The B30 is a downgraded variant of the H20, developed in response to U.S. export restrictions that blocked H20 sales to China in April 2024. This restriction significantly reduced NVIDIA's market presence in the region. Analysts estimate that NVIDIA has prepared up to 1.2 million units of the B30 to address this gap.
Although the U.S. government has recently lifted the ban on H20 exports, NVIDIA is unlikely to restart H20 production. After the initial ban, NVIDIA canceled customer orders and relinquished its reserved production capacity at TSMC, which has since been allocated to other clients. Restarting H20 production from scratch could take up to nine months.

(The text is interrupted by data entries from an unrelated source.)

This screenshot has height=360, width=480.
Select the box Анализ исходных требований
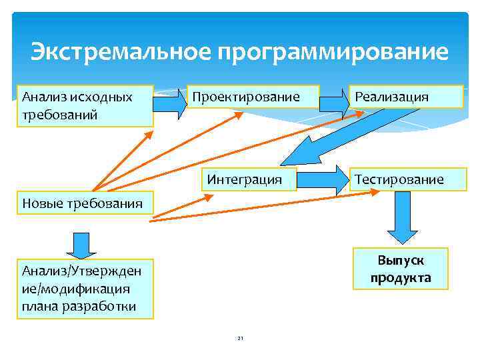click(x=85, y=105)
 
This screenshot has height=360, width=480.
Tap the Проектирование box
click(x=253, y=97)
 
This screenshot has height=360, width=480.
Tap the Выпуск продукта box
click(x=401, y=269)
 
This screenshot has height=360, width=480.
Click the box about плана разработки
click(x=85, y=289)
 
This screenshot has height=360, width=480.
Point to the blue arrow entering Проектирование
click(x=171, y=105)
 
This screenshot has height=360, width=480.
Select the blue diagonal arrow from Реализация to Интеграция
click(x=320, y=143)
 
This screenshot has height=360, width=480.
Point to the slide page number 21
click(x=241, y=339)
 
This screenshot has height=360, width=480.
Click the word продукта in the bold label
click(x=401, y=277)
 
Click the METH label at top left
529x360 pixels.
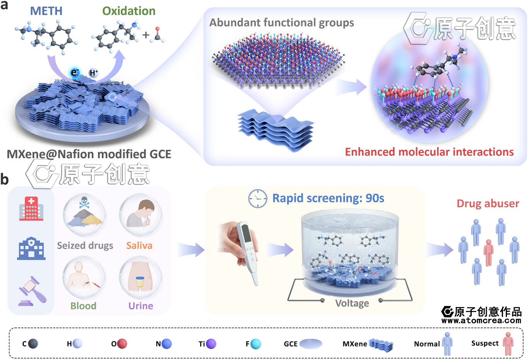pyautogui.click(x=46, y=11)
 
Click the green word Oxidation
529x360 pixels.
pyautogui.click(x=128, y=11)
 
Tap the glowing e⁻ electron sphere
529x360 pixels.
pyautogui.click(x=75, y=72)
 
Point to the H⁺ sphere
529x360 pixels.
pyautogui.click(x=94, y=72)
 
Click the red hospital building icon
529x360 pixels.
pyautogui.click(x=31, y=208)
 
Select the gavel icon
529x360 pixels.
pyautogui.click(x=33, y=291)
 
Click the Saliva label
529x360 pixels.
pyautogui.click(x=139, y=246)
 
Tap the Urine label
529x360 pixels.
pyautogui.click(x=140, y=306)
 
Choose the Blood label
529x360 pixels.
pyautogui.click(x=83, y=306)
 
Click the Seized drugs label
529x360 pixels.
pyautogui.click(x=85, y=246)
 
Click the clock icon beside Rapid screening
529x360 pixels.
pyautogui.click(x=257, y=199)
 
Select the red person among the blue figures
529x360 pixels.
pyautogui.click(x=489, y=252)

Reports suggest that approximately one million H20 units remain in inventory within the Taiwan semiconductor ecosystem, with around 700,000 units already in finished form. NVIDIA is expected to focus on selling these remaining H20 stocks without increasing new production, instead channeling efforts into promoting the B30.
NVIDIA CEO Jensen Huang recently commented on the situation, indicating that replenishing the H20 supply for China may be challenging. He noted, “We'll compare what customers want now with the inventory we still have. It may not be 100%, but it's also not zero.”